GIVEN ENTRIES START
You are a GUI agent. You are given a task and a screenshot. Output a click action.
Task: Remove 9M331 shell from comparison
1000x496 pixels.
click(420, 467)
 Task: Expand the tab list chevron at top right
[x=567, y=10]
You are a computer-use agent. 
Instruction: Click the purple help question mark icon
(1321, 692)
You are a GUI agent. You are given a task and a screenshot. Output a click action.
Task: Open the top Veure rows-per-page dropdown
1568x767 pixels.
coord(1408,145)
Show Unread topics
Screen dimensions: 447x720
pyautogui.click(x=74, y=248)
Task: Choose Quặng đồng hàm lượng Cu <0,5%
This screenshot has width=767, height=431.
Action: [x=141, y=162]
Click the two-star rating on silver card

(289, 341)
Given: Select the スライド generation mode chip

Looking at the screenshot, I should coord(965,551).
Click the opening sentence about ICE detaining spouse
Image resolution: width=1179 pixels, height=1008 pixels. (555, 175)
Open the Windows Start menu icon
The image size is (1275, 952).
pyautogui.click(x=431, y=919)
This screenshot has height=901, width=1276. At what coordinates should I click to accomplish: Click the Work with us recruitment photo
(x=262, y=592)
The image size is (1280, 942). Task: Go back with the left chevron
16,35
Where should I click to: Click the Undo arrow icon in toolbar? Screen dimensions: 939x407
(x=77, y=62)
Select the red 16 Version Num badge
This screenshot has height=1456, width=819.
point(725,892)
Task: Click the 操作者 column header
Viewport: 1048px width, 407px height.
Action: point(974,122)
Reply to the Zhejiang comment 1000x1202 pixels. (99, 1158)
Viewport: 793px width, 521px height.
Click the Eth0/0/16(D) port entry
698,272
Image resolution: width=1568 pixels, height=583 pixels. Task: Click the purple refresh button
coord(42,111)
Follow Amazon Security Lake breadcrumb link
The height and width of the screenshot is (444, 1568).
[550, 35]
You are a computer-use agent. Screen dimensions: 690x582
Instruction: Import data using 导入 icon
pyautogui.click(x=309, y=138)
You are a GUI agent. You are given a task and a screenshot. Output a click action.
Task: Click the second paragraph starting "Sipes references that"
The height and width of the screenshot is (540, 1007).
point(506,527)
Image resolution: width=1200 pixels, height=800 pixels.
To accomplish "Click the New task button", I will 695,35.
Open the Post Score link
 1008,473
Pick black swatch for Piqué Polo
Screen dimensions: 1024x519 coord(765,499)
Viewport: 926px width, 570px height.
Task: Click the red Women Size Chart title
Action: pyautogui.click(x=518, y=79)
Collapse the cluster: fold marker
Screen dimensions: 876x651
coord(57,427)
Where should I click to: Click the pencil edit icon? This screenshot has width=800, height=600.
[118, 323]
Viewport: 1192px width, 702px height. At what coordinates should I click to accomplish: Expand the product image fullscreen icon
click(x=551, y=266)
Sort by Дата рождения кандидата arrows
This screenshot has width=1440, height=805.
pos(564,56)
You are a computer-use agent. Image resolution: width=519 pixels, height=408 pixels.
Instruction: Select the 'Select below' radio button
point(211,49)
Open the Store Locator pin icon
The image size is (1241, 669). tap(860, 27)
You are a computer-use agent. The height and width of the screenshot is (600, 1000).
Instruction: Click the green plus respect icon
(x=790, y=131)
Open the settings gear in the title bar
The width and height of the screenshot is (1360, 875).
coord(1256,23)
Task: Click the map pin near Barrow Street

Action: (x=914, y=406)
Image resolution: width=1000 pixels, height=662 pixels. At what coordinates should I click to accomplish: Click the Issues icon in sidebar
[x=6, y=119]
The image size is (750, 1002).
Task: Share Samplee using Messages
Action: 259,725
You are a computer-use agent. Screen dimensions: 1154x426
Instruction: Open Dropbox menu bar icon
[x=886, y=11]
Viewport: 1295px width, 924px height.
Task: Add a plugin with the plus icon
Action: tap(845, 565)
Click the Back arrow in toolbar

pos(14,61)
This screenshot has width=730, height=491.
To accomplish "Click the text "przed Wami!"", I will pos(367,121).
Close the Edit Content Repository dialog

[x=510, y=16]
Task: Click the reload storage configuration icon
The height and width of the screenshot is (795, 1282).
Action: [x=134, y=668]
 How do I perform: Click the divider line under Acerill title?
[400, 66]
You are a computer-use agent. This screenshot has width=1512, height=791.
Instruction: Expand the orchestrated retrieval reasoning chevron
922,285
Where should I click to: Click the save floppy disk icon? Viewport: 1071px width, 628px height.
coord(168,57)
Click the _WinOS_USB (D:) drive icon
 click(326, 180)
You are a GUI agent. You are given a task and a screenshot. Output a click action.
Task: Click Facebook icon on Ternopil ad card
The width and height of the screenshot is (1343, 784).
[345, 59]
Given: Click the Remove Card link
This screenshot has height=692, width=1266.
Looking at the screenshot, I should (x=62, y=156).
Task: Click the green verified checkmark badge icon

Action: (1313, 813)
GIVEN ENTRIES END
**EXERCISE DIRECTIONS**
Every entry should be transcribed exactly, with nothing omitted.

**TASK ANSWER**
You are a GUI agent. You are given a task and a screenshot. Output a click action.
Task: Remove 9M331 shell from comparison
1000x496 pixels.
click(420, 467)
 Task: Expand the tab list chevron at top right
[x=567, y=10]
You are a computer-use agent. 
Instruction: Click the purple help question mark icon
(1321, 692)
You are a GUI agent. You are given a task and a screenshot. Output a click action.
Task: Open the top Veure rows-per-page dropdown
1568x767 pixels.
coord(1408,145)
Show Unread topics
Screen dimensions: 447x720
pyautogui.click(x=74, y=248)
Task: Choose Quặng đồng hàm lượng Cu <0,5%
This screenshot has width=767, height=431.
Action: [x=141, y=162]
Click the two-star rating on silver card

(289, 341)
Given: Select the スライド generation mode chip

Looking at the screenshot, I should coord(965,551).
Click the opening sentence about ICE detaining spouse
Image resolution: width=1179 pixels, height=1008 pixels. (555, 175)
Open the Windows Start menu icon
The image size is (1275, 952).
pyautogui.click(x=431, y=919)
This screenshot has height=901, width=1276. At what coordinates should I click to accomplish: Click the Work with us recruitment photo
(x=262, y=592)
The image size is (1280, 942). Task: Go back with the left chevron
16,35
Where should I click to: Click the Undo arrow icon in toolbar? Screen dimensions: 939x407
(x=77, y=62)
Select the red 16 Version Num badge
This screenshot has height=1456, width=819.
point(725,892)
Task: Click the 操作者 column header
Viewport: 1048px width, 407px height.
Action: point(974,122)
Reply to the Zhejiang comment 1000x1202 pixels. (99, 1158)
Viewport: 793px width, 521px height.
Click the Eth0/0/16(D) port entry
698,272
Image resolution: width=1568 pixels, height=583 pixels. Task: Click the purple refresh button
coord(42,111)
Follow Amazon Security Lake breadcrumb link
The height and width of the screenshot is (444, 1568).
[550, 35]
You are a computer-use agent. Screen dimensions: 690x582
Instruction: Import data using 导入 icon
pyautogui.click(x=309, y=138)
You are a GUI agent. You are given a task and a screenshot. Output a click action.
Task: Click the second paragraph starting "Sipes references that"
The height and width of the screenshot is (540, 1007).
point(506,527)
Image resolution: width=1200 pixels, height=800 pixels.
To accomplish "Click the New task button", I will 695,35.
Open the Post Score link
 1008,473
Pick black swatch for Piqué Polo
Screen dimensions: 1024x519 coord(765,499)
Viewport: 926px width, 570px height.
Task: Click the red Women Size Chart title
Action: pyautogui.click(x=518, y=79)
Collapse the cluster: fold marker
Screen dimensions: 876x651
coord(57,427)
Where should I click to: Click the pencil edit icon? This screenshot has width=800, height=600.
[118, 323]
Viewport: 1192px width, 702px height. At what coordinates should I click to accomplish: Expand the product image fullscreen icon
click(x=551, y=266)
Sort by Дата рождения кандидата arrows
This screenshot has width=1440, height=805.
pos(564,56)
You are a computer-use agent. Image resolution: width=519 pixels, height=408 pixels.
Instruction: Select the 'Select below' radio button
point(211,49)
Open the Store Locator pin icon
The image size is (1241, 669). tap(860, 27)
You are a computer-use agent. The height and width of the screenshot is (600, 1000).
Instruction: Click the green plus respect icon
(x=790, y=131)
Open the settings gear in the title bar
The width and height of the screenshot is (1360, 875).
coord(1256,23)
Task: Click the map pin near Barrow Street

Action: (x=914, y=406)
Image resolution: width=1000 pixels, height=662 pixels. At what coordinates should I click to accomplish: Click the Issues icon in sidebar
[x=6, y=119]
The image size is (750, 1002).
Task: Share Samplee using Messages
Action: 259,725
You are a computer-use agent. Screen dimensions: 1154x426
Instruction: Open Dropbox menu bar icon
[x=886, y=11]
Viewport: 1295px width, 924px height.
Task: Add a plugin with the plus icon
Action: tap(845, 565)
Click the Back arrow in toolbar

pos(14,61)
This screenshot has width=730, height=491.
To accomplish "Click the text "przed Wami!"", I will pos(367,121).
Close the Edit Content Repository dialog

[x=510, y=16]
Task: Click the reload storage configuration icon
The height and width of the screenshot is (795, 1282).
Action: [x=134, y=668]
 How do I perform: Click the divider line under Acerill title?
[400, 66]
You are a computer-use agent. This screenshot has width=1512, height=791.
Instruction: Expand the orchestrated retrieval reasoning chevron
922,285
Where should I click to: Click the save floppy disk icon? Viewport: 1071px width, 628px height.
coord(168,57)
Click the _WinOS_USB (D:) drive icon
 click(326, 180)
You are a GUI agent. You are given a task and a screenshot. Output a click action.
Task: Click Facebook icon on Ternopil ad card
The width and height of the screenshot is (1343, 784).
[345, 59]
Given: Click the Remove Card link
This screenshot has height=692, width=1266.
Looking at the screenshot, I should (x=62, y=156).
Task: Click the green verified checkmark badge icon

Action: (1313, 813)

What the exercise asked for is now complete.